**EXERCISE DIRECTIONS:** Word for word, copy the data that follows and skip its pictures.

**GIVEN DATA:**

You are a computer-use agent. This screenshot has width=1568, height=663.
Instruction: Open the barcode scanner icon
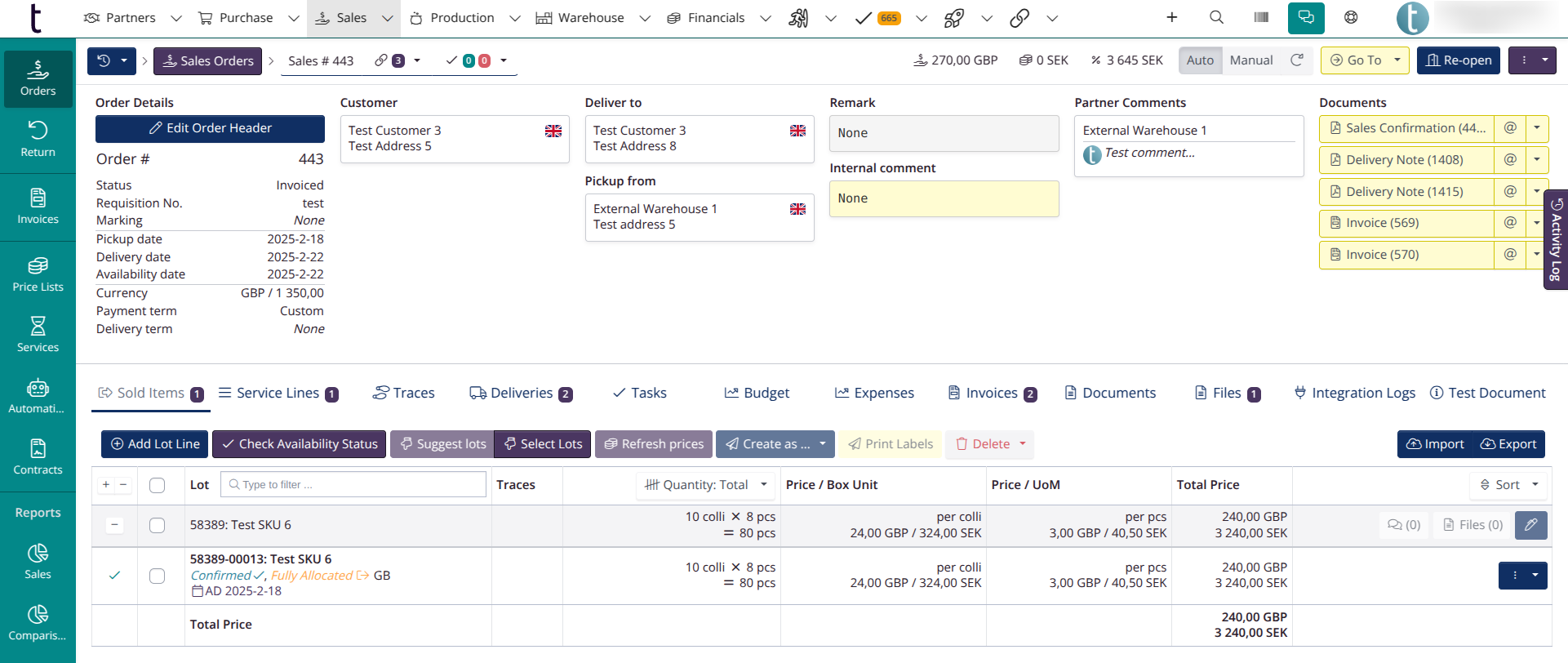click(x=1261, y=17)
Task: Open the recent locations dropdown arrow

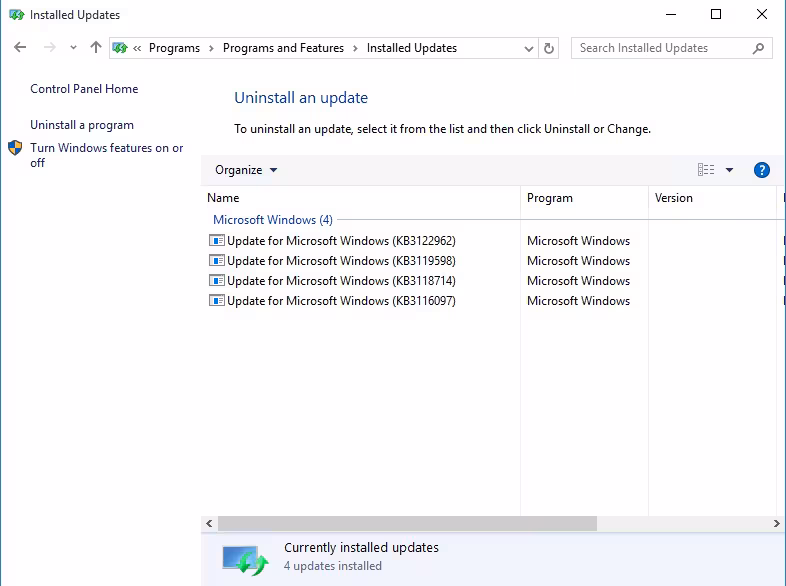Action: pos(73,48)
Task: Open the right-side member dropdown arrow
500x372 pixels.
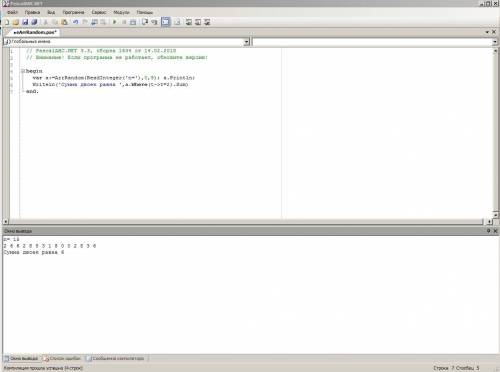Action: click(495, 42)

**ANSWER TO THE PROBLEM:**
You are a computer-use agent. This screenshot has width=1568, height=663.
Instruction: Open the barcode scanner icon
click(x=1261, y=17)
Task: Open the recent locations dropdown arrow

Action: pos(73,48)
Task: Open the right-side member dropdown arrow
500x372 pixels.
Action: click(495, 42)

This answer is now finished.